O discurso “politicamente correto” foi esquecido para o clássico entre Botafogo e Flamengo, domingo, às 16h (de Brasília), no Maracanã. O atacante alvinegro Bill acendeu o pavio e ouviu a resposta do rubro-negro Marcelo Cirino. As provocações, que andavam adormecidas no futebol moderno, despertaram justamente antes do jogo que faz parte das comemorações pelo aniversário de 450 anos do Rio de Janeiro.

Tradicionalmente, a cidade acompanhou duelos entre rivais com alfinetadas e bom humor. Era assim na década de 1960, quando o goleiro botafoguense Manga falava em “bicho certo” contra o Flamengo. Os anos passaram e outros jogadores assumiram a missão de promover a rivalidade. Romário e Túlio trocaram farpas na década de 1990, Souza criou a comemoração do chororô…

E a volta ao passado começou com Bill. Escalado pelo Botafogo para conceder entrevista coletiva, o jogador não ficou em cima do muro. Com sorriso no rosto, falou que deixaria a marca no principal rival e que Marcelo Cirino não balançaria a rede. Cada um tem quatro gols no Campeonato Carioca.

“Podem ter certeza que nesse jogo ele não vai fazer gol. Mas eu vou fazer”, disse.

Foi o suficiente para a reação dos jogadores do Flamengo. “Ele fala o que quiser. Estou aqui para ajudar. Se ele falou que vai fazer, deixa para lá. Quero ver se vai fazer mesmo”, afirmou Marcelo Cirino. “Quem tem boca fala o que quer. Tem que falar é depois do jogo. Vamos aguardar”, emendou Alecsandro.

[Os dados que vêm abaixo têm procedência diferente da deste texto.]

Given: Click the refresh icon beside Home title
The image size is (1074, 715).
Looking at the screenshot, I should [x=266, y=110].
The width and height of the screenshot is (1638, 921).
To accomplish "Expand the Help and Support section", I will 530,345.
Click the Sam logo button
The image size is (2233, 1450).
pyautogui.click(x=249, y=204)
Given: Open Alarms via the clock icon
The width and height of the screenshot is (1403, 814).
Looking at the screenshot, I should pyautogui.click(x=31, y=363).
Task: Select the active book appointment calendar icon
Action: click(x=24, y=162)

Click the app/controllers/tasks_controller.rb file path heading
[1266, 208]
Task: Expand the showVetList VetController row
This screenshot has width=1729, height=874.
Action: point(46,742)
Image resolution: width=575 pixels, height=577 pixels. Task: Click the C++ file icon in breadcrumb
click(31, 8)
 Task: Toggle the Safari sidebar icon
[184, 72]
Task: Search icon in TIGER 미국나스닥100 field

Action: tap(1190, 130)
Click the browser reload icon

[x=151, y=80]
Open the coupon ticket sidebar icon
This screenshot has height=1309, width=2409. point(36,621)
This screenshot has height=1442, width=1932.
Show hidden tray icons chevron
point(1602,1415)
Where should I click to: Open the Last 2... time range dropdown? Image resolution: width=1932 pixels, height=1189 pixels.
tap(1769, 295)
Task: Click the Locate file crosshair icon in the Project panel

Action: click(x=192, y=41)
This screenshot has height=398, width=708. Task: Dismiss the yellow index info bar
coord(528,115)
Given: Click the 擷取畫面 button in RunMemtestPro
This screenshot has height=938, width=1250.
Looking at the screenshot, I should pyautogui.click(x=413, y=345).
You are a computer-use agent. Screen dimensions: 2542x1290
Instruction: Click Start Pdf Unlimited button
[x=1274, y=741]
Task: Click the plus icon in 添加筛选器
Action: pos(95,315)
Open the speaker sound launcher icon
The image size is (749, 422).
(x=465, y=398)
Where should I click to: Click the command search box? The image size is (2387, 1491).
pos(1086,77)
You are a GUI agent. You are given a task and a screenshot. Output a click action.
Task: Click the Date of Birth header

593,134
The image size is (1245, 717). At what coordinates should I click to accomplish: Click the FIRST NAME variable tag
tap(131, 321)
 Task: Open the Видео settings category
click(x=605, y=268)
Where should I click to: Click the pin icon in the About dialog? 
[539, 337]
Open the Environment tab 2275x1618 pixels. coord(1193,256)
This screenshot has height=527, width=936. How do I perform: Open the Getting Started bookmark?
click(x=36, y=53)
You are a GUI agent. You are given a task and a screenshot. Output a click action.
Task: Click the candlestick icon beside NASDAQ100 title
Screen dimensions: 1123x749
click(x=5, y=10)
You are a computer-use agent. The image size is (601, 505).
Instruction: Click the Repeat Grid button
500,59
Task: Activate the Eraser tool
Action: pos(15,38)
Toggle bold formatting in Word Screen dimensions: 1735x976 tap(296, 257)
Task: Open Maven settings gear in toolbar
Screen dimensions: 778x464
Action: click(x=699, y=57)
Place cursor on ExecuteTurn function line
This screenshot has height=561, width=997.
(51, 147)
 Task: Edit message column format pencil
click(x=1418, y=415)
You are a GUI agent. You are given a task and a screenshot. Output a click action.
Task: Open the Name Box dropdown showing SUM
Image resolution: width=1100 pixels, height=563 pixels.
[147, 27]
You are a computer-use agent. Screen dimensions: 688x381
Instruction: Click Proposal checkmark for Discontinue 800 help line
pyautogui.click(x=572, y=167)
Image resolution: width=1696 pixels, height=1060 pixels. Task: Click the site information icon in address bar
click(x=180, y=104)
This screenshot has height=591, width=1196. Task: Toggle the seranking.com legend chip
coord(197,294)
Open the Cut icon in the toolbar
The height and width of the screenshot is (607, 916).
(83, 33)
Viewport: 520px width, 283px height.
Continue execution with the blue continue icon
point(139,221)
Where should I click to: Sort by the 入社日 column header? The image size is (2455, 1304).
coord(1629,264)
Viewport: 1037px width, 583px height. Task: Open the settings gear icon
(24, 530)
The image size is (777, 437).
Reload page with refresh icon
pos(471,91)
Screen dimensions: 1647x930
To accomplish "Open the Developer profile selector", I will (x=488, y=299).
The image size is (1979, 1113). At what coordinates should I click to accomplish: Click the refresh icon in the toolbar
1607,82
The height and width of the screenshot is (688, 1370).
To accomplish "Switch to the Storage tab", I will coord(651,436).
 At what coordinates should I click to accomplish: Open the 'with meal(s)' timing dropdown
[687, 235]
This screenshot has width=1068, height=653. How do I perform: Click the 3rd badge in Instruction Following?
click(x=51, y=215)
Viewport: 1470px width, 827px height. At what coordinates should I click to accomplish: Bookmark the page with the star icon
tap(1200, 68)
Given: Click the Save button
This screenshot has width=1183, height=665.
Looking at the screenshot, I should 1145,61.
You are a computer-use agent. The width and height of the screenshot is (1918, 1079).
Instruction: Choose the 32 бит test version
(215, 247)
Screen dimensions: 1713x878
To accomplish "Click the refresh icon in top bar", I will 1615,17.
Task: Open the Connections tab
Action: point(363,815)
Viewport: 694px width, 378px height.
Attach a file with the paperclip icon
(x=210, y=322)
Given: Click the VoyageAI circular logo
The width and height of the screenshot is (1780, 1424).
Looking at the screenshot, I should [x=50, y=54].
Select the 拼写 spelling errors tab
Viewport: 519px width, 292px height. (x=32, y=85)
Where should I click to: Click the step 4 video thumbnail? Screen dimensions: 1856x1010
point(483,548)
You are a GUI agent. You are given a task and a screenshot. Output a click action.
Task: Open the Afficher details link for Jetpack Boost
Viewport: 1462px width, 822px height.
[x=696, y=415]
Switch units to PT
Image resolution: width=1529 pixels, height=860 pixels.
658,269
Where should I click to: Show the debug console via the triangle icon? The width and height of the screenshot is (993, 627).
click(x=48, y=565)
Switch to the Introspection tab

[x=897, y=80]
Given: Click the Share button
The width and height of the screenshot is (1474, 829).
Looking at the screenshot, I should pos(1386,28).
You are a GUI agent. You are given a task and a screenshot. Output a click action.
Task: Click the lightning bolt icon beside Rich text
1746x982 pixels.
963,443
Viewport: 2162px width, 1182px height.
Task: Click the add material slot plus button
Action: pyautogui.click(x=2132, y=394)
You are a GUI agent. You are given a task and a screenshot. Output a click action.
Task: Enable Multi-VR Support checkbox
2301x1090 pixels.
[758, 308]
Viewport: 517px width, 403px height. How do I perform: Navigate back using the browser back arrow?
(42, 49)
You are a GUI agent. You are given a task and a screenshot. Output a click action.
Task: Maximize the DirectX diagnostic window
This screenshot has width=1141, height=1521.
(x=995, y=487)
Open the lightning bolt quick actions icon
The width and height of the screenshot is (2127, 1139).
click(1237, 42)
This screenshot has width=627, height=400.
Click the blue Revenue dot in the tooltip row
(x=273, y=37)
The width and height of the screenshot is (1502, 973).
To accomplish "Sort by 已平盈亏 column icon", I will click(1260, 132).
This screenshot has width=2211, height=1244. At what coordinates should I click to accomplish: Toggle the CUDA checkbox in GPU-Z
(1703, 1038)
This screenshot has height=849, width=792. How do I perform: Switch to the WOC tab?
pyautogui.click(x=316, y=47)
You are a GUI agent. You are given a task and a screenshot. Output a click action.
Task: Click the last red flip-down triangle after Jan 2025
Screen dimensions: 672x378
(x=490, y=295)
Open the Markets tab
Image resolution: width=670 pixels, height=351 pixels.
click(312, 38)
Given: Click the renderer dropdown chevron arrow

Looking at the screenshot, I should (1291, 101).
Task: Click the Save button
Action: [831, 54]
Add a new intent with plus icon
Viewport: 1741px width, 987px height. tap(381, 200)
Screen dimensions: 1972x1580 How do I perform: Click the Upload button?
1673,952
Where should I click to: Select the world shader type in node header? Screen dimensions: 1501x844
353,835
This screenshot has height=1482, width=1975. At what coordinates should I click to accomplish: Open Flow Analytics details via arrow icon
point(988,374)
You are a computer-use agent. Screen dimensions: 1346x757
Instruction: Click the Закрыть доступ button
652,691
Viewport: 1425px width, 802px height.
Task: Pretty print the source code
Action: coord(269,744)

Questionado sobre a troca de alfinetadas, o técnico rubro-negro Vanderlei Luxemburgo reprovou o episódio e chamou atenção para outros aspectos do clássico.

“O que atrai torcida são dois times fantásticos em campo. Essa coisa de provocação é muito boa para a imprensa. O Bill é um baita de um bonachão. Ele tem essa característica. Gosto dele. O jogador tem que ser visto pelo o que faz em campo. Sou contrário. A provocação não acrescenta nada”, comentou.

Por sua vez, o comandante alvinegro René Simões não enxergou problema no comentário de Bill e criticou o lado “político” do mundo da bola.

“O futebol está ficando um pouquinho chato. O jogador dá um drible e dizem que precisa de respeito. A torcida grita “olé” e falam que está desrespeitando o outro time. O Bill falar que vai fazer gol e o Cirino não, não vejo como provocação. É natural, ele está confiante nele mesmo e na zaga dele”, encerrou.

Embalados pelas provocações, os rivais chegam otimistas para o clássico no Maracanã. Resta saber quem vai rir por último na festa de aniversário da Cidade Maravilhosa.